En Base en el Ártico, Maclean emplea la fórmula de convertir al héroe en el narrador de sus propias aventuras, adoptando ese característico humor sarcástico y autosuficiente, propio de los incombustibles superhéroes de las películas de acción, que atrae a los incondicionales pero que, además de restar verosimilitud al relato, puede llegar a resultar cargante.

Póliza de seguros contra el fracaso

Los cañones de Navarone,
como muchas novelas de acción, se inicia con la formación de un equipo integrado por componentes con cualidades y misiones distintas. La primera parte de la novela transcurre describiéndolos y el lector atento capta que ninguna observación es trivial: todas tendrán su aplicación llegado el momento.

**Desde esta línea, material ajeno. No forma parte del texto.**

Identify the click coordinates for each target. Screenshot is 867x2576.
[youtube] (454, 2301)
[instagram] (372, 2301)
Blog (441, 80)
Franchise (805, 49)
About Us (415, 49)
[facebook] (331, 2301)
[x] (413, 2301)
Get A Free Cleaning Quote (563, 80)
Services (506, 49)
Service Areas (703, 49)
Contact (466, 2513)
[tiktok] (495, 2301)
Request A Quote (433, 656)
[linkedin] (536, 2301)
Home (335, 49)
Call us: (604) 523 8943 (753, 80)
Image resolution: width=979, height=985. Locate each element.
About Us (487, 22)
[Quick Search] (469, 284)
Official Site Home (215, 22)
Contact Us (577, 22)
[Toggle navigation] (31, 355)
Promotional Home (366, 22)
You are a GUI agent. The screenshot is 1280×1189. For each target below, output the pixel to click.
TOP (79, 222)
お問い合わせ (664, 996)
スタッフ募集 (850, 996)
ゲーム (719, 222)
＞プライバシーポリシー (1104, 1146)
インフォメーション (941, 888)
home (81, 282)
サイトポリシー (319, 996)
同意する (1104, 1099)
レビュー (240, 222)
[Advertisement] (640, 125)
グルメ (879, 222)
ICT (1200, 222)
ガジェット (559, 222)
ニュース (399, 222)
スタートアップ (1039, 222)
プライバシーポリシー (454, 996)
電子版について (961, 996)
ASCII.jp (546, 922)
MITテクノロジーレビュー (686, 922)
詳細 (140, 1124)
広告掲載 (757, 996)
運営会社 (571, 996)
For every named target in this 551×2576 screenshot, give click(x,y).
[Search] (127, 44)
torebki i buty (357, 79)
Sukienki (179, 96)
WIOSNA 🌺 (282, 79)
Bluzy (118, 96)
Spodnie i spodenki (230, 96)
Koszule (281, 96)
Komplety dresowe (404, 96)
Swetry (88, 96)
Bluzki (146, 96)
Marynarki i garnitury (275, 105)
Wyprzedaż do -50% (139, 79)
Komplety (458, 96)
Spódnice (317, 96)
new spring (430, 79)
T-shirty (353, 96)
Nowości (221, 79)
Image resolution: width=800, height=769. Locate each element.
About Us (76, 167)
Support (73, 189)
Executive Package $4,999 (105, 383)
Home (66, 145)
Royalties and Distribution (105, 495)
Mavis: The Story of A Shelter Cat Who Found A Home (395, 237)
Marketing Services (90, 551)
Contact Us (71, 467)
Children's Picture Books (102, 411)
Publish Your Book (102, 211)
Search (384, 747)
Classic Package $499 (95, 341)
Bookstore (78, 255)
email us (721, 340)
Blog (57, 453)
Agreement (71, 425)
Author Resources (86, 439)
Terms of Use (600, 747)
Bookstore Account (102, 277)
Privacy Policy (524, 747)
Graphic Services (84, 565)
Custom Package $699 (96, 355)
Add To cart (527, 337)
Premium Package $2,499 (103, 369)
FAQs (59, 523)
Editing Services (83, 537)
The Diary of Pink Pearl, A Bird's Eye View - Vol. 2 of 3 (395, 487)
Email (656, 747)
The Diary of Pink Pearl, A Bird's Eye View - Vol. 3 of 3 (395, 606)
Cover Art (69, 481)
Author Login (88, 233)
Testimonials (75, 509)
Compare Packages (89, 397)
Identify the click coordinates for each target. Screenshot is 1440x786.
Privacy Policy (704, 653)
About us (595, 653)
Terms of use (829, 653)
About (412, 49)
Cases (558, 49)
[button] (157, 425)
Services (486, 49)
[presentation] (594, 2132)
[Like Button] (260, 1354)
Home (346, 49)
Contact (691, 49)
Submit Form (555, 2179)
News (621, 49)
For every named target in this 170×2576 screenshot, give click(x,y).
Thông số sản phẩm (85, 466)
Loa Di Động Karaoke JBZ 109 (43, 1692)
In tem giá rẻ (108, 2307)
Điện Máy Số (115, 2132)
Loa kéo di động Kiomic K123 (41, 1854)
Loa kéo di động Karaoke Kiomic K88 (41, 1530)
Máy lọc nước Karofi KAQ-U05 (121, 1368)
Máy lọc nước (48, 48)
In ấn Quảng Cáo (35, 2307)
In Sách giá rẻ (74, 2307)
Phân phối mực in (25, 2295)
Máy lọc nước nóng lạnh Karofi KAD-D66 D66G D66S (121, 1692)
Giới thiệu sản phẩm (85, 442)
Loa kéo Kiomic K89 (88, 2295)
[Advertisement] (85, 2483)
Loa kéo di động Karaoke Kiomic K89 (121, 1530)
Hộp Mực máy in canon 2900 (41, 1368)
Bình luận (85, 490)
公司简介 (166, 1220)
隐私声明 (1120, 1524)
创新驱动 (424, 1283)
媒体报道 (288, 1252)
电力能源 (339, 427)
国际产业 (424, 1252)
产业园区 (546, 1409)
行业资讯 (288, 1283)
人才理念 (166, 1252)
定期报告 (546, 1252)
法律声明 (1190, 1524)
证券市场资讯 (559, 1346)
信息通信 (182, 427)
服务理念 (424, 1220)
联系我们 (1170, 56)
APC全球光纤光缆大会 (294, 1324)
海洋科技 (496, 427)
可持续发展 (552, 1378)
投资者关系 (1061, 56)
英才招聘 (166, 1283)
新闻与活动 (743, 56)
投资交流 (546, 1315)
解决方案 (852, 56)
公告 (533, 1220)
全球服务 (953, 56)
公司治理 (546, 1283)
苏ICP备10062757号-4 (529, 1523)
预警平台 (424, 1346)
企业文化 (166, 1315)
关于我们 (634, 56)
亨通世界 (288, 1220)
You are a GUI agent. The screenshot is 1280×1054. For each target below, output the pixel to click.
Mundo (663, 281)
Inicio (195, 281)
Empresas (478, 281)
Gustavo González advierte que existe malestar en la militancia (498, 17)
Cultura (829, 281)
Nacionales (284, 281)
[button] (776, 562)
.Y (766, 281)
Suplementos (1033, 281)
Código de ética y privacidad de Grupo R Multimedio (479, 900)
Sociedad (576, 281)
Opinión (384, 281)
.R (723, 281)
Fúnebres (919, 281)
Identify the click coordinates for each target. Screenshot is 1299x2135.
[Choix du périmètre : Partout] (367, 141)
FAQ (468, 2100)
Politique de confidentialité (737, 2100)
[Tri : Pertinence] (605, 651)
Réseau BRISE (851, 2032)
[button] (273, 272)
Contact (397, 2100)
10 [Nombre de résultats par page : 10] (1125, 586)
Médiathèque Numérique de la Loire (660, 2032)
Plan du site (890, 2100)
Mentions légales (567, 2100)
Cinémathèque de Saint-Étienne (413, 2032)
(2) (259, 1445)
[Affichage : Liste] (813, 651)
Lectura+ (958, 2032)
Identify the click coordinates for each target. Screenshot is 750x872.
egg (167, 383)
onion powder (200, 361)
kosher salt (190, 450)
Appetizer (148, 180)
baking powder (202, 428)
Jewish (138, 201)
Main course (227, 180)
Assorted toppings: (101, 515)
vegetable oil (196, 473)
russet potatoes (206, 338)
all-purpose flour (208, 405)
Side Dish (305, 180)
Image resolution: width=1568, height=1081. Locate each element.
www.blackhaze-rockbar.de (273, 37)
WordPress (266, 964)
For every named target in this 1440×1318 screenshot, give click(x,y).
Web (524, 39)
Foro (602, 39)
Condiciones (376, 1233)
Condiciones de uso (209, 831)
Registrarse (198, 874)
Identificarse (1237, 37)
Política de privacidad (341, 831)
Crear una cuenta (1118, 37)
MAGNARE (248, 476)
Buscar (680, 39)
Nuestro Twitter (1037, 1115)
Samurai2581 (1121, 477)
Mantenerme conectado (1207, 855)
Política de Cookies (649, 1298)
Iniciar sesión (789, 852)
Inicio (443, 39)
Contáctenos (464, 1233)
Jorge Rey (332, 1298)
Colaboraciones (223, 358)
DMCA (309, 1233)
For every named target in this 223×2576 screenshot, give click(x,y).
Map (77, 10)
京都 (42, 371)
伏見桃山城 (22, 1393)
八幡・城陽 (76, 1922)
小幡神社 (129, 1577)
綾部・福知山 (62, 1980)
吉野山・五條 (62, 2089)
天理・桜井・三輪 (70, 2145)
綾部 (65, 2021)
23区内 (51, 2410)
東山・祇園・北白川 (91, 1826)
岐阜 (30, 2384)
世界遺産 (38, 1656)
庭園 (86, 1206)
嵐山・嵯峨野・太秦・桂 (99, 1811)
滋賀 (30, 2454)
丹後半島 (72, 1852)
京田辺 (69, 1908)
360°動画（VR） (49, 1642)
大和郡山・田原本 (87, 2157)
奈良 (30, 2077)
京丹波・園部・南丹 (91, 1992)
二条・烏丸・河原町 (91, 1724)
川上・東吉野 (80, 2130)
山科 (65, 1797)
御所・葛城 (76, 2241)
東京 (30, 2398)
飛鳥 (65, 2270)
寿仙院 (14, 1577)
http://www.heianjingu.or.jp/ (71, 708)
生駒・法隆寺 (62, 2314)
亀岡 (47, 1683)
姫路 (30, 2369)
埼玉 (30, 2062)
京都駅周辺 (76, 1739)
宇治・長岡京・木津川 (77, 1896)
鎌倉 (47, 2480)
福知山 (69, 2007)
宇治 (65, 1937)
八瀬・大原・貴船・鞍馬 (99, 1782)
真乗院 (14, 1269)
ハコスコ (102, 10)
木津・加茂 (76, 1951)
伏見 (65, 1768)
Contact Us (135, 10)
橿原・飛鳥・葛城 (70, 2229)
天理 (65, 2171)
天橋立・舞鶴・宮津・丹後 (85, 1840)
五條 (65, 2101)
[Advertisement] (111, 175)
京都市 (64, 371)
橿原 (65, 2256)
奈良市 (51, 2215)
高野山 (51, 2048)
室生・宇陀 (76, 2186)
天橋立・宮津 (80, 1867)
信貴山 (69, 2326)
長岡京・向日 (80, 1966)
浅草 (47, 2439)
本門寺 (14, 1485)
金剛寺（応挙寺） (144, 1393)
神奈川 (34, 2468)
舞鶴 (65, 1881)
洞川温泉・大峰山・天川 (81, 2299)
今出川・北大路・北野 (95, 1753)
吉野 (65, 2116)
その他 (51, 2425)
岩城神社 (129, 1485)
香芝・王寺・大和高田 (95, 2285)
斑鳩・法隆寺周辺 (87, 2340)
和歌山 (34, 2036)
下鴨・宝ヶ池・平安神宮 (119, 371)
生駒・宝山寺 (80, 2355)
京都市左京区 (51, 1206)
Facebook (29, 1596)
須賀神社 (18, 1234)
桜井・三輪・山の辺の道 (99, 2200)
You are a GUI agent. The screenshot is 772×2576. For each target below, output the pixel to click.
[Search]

De Keith Mallory se nos dice que habla el griego como un griego, el alemán como un alemán, que es un saboteador experto y un gran organizador, «la mosca humana y el escalador de lo inescalable, de acantilados verticales y precipicios imposibles». «Dieciocho meses en Creta habían desarrollado en él un sentido infalible para juzgar la capacidad de un hombre para sobrevivir».

El teniente Andy Stevens, joven, «absurdamente joven», entusiasta, un alpinista de primera, fanático grecófilo con tanto dominio del griego antiguo como del moderno… El cabo Dusty Miller, enjuto, fibroso, correoso, un genio de los explosivos, mañoso y frío, exacto y mortal en la acción, el más depurado saboteador… El telegrafista Casey Brown, moreno y compacto, ingeniero, guerrillero condecorado en numerosas ocasiones… Y, sobre todo, el teniente coronel Andrea, «el de la risa sonora y continua y trágico pasado», un hombre «con paciencia ilimitada, tranquila y mortal, extraordinariamente ágil a pesar de su volumen, con un paso felino que explotaba en acción. Andrea era la perfecta máquina de guerra. Era una póliza de seguros contra el fracaso».

Y al reflexionar sobre sus hombres, «Mallory movió la cabeza aprobando con imperceptible satisfacción. No se hubiera podido elegir un equipo mejor». En plena vorágine, conmovido, concluirá que «no existía ninguna palabra capaz de justificar a hombres de este temple, capaz de hacerles justicia».